Monday, July 18, 2016

Adding the OPS back into DEVOPS in Cloud

I agree strongly with the motivation behind so-called DevOps.

From a Developers point of view, they want to build applications that serve the business - indeed, we would argue that is the sole purpose of IT. Hence, anything that delays delivery of applications into Production is seen as an impairment to IT, and hence a blocker to the business. In an age of ruthless innovation and competition, IT needs to be able to deliver quickly. Traditional IT Operations teams are typically seen as failing to deliver fast enough to serve the business.

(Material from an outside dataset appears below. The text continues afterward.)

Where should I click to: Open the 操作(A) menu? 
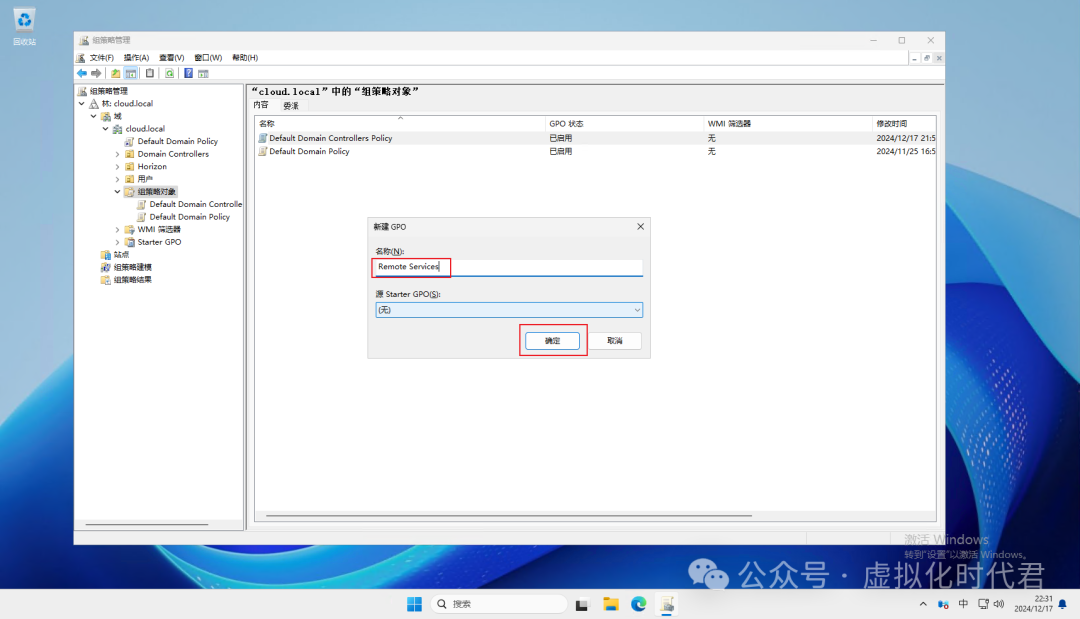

In response to this, DevOps aims at establishing a culture and environment where building, testing, and releasing software, can happen rapidly, frequently, and more reliably.

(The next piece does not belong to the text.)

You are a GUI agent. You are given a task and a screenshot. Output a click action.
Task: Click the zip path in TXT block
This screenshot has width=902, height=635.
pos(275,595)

Key to this is Agile development, testing and deployment - typically Continuous Delivery. Not only that, but if this approach is build on a Cloud environment such as Amazon Web Services (AWS), developers can be encouraged to "experiment".

Cloud services enables Dev environments to be spun up in literally minutes - in some cases at no cost. This promotes an interactive, innovative approach - the mantra "fail fast / fail often" has been used: development teams can try out that really Cool new feature and if it fails, then move on to another idea.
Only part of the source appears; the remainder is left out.